A questo proposito, i dati dell'ultima ricerca di Ivanti sullo stato della Digital Employee Experience (DEX) indicano che il 49% dei dipendenti è insoddisfatto della tecnologia fornita in ufficio e che il 26% sta valutando di lasciare il lavoro per questo motivo.
Un esempio che spesso mi piace ricordare per sottolineare come il mondo del lavoro sia cambiato, è che le persone pretendono di avere la stessa qualità dei servizi in azienda come accade per l'esperienza con l'eCommerce.

Una consumerizzazione del lavoro?

Esattamente, se vogliamo acquistare qualcosa online possiamo farlo in qualsiasi momento, ricevendo una risposta immediata, mentre una richiesta per avviare un nuovo servizio o richiedere un diverso strumento lavorativo si traduce in apertura di ticket e lente burocrazie.

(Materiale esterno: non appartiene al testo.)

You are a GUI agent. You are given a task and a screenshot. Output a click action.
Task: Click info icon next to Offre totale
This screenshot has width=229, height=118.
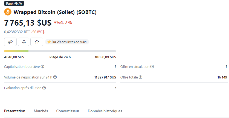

La User Experience pretesa al lavoro è esattamente la stessa dell'eCommerce, solo che le aziende non hanno questa reattività.

Quello che siamo chiamati a fare è rendere tutto questo possibile in maniera molto semplice e ovviamente tenendo tutto sotto controllo.
La piattaforma Neurons, andando a raccogliere i dati in tempo reale dell'utilizzo degli strumenti, permette di far emergere il grado di soddisfazione o insoddisfazione dell'utente.

Ma è solo una sorta di sonda esplorativa?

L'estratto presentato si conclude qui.